Por Íñigo Alfaro
La ciudadanía libre -igualdad de derechos y capacidad de poder decidir en la cosa pública- es, en realidad, algo muy raro en la historia. Si uno observa los últimos cuarenta siglos de a lo ancho del planeta, se dará cuenta de que la mayoría de los seres humanos no han gozado (o no gozan) de esa condición. Quizá por eso la podamos considerar casi como un privilegio. ¿Pero que es lo que hace que esto suceda? En general, nada en la historia surge de repente. Incluso las revoluciones más violentas suelen tener un germen que lleva siglos latente llegando a perderse el origen de los hechos en el mito . Pero un vistazo a los orígenes tal vez nos ayude a averiguarlo.
La libertad ciudadana cristaliza por primera vez durante el periodo griego clásico, en la celebérrima democracia ateniense. Desde luego, si la comparamos con las democracias actuales, la de Atenas no pasaba de ser una aristocracia extendida o, como mucho, una democracia muy restringida. Pero ahí estaban, los ciudadanos libres, iguales entre ellos, con capacidad de intervenir y votar en la asamblea que elaboraba las leyes, de elegir a los magistrados que les gobernaban y de postularse ellos mismos para esos cargos. Eran relativamente pocos pero, ¿por qué ellos?
La democracia Ateniense fue una rareza siempre amenazada -tanto por persas como por otras polis griegas- lo cual la abocó a defenderse de manera más o menos constante. Esta coyuntura -el surgimiento de un pequeño grupo de ciudadanos con armas propias y la necesidad de la aristocracia gobernante de tropas eficientes para la guerra- fue el caldo de cultivo perfecto para que el germen de la libertad apareciese, se desarrollase y cristalizase.
La condición para ir a la guerra era muy sencilla: si los gobernantes querían que esos ciudadanos fuesen, se tendría que contar con ellos en la asamblea para declarar la guerra. A partir de ahí, este grupo de hombres fue conquistando el derecho a tomar cada vez más decisiones políticas, hasta convertirse en ciudadanos libres e iguales. Por eso para tener la plenitud de la ciudadanía en Atenas el servicio militar se convirtió en obligatorio. Si es verdad que origen de algunos hechos se pierden en el mito, se entiende muy bien por qué Atenea -la diosa de la ciudad- nació de la cabeza de Zeus vestida con armadura y lista para la guerra: la libertad debía ser defendida.
Sin embargo la democracia ática duró poco.

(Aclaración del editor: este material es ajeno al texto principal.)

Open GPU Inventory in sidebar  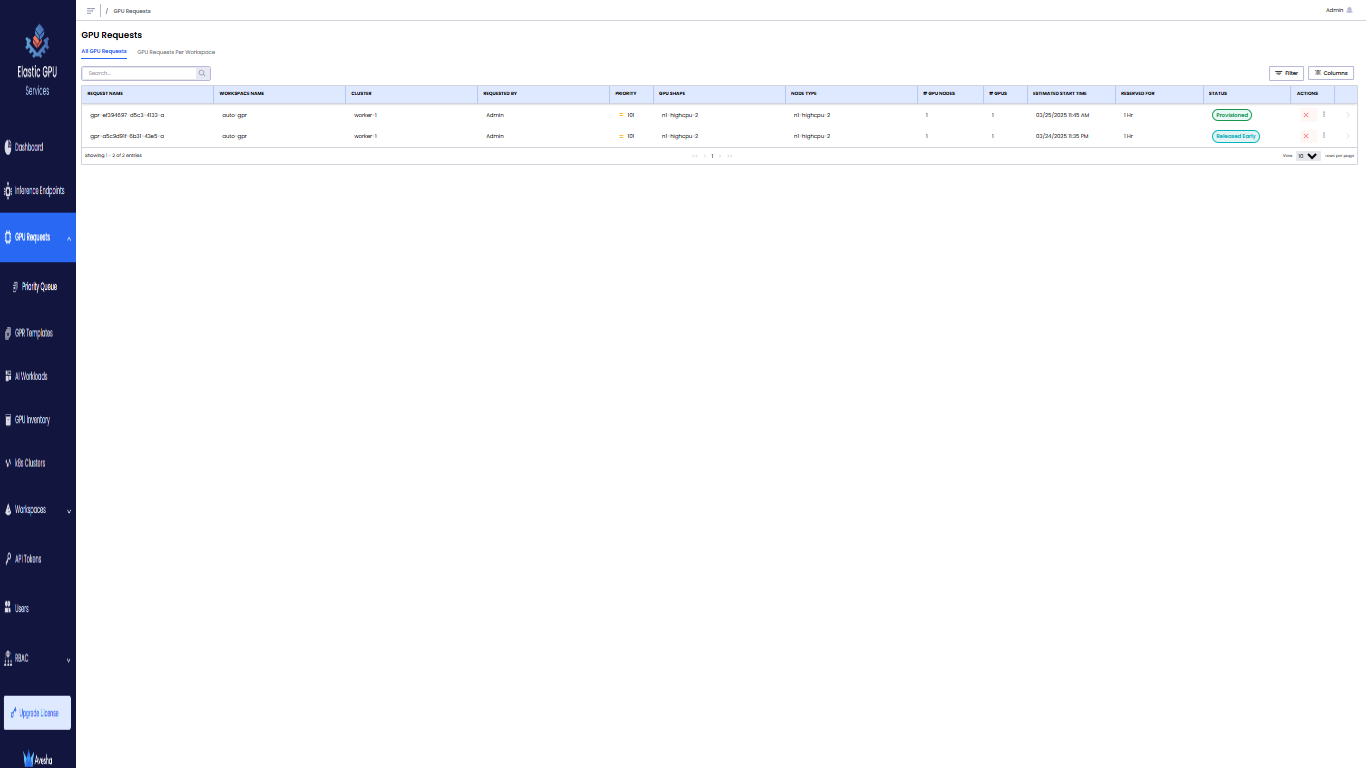[32, 420]
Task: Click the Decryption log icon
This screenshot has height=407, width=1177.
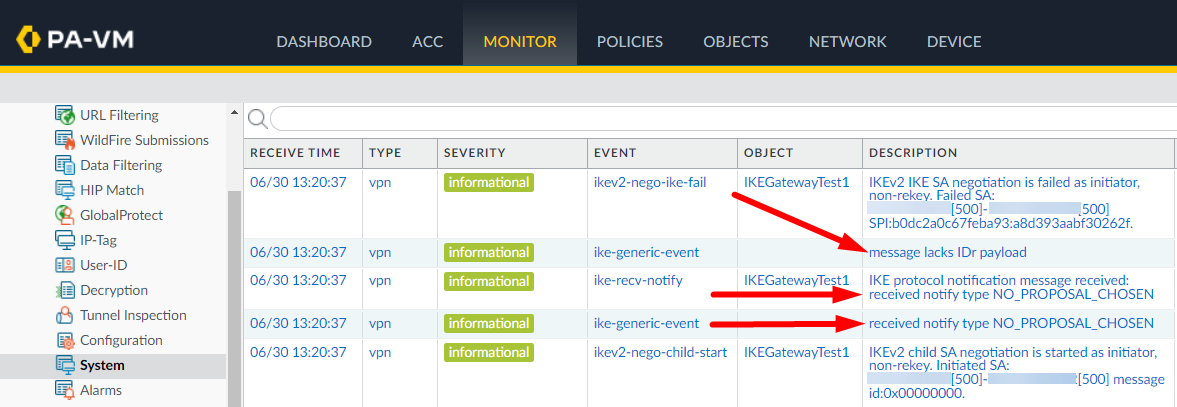Action: point(65,290)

Con el paso de unas pocas generaciones los atenienses dejaron de querer defender sus murallas y sus leyes, empezaron a contratar mercenarios y dejaron de preocuparse por la cosa pública. Cuando Filipo de Macedonia llegó a conquistar Atenas, Atenea ya no vestía la armadura, ni estaba preparada para la guerra, sus armas se habían corroído, las había cambiado por el triclinium y se había convertido en una señora flácida que cortejaba a su invasor. Era el fin de la libertad. Muchos siglos han tenido que pasar hasta su reaparición.
Las lecciones que da la historia nunca tienen el carácter apodíctico de las ciencias naturales, siempre están sujetos a matices e interpretaciones. Pero no por ello son menos claras. La experiencia de Atenas -aunque no sea la única- deja una reflexión que merece ser escuchada: la libertad es una rara avis que, de no ser defendida, muere depredada. Es verdad que en los últimos veinte siglos hemos ido asimilando que la dignidad humana es algo universal y que la libertad personal y política no es cuestión de armaduras. Pero eso no quiere decir que la libertad ya no corra peligros externos y -sobre todo- internos. La Renta Vital Mínima, que está a punto de entrar en vigor, es un paradigma de ley narcotizante, pero sería miope fijarse sólo en ella. Cabe preguntarse si las leyes que llevamos décadas elaborando (educativas, fiscales, civiles) nos disponen a la defensa de la libertad o hacen de nosotros la caricatura del ciudadano que Filipo encontró en Atenas a su llegada.